◆ **Data shown**:
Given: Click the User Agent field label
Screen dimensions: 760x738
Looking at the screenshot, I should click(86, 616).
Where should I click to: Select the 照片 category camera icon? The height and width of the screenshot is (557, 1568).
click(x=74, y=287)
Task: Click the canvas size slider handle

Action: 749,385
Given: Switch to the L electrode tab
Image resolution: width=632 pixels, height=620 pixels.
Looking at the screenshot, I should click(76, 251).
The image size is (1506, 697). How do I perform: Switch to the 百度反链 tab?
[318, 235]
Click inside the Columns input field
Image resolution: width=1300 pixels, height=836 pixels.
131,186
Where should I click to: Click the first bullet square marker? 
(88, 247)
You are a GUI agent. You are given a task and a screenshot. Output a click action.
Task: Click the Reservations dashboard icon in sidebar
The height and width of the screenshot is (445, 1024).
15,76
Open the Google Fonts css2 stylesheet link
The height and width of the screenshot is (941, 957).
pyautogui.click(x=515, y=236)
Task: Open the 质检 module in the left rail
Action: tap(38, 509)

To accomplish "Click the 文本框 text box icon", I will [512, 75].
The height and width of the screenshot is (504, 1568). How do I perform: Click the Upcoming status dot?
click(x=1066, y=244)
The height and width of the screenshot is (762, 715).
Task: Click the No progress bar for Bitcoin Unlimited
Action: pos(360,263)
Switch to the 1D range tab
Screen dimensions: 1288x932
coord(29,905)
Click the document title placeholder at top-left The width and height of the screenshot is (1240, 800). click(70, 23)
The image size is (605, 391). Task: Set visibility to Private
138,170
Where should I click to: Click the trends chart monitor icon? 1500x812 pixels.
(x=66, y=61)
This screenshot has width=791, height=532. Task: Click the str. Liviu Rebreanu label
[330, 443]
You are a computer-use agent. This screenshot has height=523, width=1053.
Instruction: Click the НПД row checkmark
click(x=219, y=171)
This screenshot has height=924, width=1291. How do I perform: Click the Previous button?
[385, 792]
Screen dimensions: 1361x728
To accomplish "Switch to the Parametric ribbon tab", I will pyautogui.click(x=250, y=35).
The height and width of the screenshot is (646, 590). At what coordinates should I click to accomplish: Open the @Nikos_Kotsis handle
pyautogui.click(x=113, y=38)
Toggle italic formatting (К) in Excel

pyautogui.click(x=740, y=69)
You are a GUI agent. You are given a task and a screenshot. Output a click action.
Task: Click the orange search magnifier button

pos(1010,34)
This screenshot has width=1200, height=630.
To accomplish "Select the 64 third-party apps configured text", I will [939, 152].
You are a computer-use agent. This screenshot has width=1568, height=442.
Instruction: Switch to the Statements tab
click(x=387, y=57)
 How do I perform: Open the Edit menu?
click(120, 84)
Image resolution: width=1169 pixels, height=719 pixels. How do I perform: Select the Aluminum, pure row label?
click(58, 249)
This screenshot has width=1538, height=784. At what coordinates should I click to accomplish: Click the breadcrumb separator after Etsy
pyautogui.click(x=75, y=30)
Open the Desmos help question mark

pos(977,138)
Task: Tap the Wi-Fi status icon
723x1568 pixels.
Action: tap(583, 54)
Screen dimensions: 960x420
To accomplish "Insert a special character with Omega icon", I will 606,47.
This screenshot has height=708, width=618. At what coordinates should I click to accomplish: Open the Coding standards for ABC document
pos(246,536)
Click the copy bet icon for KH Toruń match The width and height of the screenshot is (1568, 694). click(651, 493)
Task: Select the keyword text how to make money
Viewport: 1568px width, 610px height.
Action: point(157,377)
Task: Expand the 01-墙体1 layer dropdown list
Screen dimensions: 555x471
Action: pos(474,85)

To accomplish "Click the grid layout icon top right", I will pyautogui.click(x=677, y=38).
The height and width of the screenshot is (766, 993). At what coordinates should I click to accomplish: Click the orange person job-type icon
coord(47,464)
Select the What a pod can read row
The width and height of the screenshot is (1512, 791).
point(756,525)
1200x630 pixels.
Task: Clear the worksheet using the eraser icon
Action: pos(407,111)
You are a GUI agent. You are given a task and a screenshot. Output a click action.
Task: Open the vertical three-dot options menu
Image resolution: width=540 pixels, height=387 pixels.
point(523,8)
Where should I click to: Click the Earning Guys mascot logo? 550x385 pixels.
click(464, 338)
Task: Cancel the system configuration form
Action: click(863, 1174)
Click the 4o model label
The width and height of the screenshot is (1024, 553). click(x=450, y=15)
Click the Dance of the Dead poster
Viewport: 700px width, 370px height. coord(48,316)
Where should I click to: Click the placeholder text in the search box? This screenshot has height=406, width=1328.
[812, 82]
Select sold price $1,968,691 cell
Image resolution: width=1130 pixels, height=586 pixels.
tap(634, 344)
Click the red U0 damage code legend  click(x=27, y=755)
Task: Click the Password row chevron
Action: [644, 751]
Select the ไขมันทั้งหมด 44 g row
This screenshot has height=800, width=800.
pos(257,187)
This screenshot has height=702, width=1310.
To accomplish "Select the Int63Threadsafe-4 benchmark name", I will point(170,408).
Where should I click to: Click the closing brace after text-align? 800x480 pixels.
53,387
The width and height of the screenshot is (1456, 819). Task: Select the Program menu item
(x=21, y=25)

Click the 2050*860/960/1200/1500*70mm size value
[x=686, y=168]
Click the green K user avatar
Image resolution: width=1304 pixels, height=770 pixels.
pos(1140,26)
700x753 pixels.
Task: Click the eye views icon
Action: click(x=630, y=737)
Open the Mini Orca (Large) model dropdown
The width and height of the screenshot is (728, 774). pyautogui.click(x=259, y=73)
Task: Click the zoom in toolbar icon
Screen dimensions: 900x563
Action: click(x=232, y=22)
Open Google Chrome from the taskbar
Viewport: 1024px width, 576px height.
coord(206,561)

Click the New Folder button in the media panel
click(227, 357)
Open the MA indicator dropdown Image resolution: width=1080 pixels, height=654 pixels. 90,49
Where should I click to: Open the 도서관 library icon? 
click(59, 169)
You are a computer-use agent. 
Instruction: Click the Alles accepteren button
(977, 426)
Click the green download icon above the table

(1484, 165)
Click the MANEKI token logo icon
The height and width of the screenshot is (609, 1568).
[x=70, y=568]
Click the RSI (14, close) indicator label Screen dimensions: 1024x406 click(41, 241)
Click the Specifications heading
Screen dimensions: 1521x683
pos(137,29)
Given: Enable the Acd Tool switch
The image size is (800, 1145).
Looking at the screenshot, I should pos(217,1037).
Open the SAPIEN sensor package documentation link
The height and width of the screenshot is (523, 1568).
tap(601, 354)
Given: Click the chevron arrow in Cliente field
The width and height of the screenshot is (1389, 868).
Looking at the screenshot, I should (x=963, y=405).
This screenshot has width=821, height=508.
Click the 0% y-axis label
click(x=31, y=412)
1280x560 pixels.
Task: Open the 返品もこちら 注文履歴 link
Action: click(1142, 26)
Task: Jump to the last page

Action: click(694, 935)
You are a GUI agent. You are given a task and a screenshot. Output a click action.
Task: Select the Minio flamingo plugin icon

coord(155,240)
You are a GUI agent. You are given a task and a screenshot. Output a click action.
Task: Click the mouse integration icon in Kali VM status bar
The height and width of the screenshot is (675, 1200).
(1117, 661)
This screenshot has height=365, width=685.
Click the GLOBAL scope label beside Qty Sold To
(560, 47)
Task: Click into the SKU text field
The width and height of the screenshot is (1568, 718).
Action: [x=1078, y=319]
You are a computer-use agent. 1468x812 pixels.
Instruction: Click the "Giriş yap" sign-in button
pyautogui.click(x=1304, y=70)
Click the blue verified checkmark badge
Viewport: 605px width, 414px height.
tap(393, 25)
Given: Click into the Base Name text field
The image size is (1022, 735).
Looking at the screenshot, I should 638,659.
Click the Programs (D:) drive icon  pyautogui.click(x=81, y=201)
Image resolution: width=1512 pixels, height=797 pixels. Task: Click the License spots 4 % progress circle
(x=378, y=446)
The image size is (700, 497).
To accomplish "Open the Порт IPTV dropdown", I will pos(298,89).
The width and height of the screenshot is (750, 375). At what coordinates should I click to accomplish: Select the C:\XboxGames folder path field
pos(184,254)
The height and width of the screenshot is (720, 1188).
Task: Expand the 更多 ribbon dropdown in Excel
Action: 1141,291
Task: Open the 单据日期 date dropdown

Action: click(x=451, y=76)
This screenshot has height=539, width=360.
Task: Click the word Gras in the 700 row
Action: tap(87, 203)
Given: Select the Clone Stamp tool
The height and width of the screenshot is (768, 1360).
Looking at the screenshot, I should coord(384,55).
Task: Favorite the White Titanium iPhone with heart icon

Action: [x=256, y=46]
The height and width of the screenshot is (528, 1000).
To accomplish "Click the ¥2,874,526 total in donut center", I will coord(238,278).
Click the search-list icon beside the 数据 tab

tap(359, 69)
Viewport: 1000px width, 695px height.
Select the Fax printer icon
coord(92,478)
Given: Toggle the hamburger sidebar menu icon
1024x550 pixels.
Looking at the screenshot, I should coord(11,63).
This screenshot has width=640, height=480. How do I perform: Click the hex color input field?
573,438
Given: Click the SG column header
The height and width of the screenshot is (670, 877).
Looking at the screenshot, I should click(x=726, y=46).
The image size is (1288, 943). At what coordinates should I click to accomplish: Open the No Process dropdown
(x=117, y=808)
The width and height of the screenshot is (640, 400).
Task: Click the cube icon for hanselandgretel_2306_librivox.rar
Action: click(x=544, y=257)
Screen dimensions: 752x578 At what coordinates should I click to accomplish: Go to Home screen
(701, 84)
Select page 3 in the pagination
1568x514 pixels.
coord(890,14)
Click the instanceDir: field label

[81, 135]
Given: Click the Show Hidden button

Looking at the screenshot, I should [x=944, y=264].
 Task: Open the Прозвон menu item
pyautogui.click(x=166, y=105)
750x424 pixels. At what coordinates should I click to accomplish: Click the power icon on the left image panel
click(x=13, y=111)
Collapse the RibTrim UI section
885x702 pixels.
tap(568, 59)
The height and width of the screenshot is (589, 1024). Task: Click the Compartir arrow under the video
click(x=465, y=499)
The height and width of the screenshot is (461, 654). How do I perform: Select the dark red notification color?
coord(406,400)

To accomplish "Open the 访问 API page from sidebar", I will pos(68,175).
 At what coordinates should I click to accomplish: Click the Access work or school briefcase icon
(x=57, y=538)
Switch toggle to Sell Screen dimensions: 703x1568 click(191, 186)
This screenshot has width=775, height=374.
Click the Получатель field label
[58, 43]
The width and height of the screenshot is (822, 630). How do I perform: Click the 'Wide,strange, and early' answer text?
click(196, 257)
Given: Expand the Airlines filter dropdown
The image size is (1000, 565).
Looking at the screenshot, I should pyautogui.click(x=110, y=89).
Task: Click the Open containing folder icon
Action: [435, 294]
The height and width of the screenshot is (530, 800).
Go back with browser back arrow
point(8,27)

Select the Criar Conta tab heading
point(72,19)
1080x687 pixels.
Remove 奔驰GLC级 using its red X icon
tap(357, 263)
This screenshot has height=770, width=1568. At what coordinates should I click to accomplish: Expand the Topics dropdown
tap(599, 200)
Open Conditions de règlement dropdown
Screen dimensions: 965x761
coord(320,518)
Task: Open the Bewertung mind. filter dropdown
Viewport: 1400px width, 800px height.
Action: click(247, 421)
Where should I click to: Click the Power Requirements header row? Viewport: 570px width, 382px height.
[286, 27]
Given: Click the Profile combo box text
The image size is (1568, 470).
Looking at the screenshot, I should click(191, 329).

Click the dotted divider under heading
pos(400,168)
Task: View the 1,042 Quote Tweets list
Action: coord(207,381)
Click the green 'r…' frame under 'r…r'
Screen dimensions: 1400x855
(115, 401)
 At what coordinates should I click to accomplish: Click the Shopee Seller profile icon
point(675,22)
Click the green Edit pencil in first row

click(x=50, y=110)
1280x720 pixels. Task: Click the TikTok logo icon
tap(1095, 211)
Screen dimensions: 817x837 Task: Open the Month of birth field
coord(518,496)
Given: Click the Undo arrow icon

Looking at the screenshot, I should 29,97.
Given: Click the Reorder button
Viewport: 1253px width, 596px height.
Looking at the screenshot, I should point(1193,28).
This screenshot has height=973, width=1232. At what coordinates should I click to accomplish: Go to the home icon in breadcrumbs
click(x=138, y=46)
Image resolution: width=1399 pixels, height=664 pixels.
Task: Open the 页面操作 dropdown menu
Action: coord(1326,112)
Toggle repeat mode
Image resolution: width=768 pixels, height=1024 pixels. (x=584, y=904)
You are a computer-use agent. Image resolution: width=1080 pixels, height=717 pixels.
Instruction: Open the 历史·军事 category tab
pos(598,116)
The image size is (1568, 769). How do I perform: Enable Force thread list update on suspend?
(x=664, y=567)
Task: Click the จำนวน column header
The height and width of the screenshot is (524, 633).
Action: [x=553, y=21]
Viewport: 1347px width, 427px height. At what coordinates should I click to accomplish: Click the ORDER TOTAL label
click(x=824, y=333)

◆ **Your task**: Using the records above, say how many lines include the string "will". Only the number is wanted.

◆ **Result below**: 9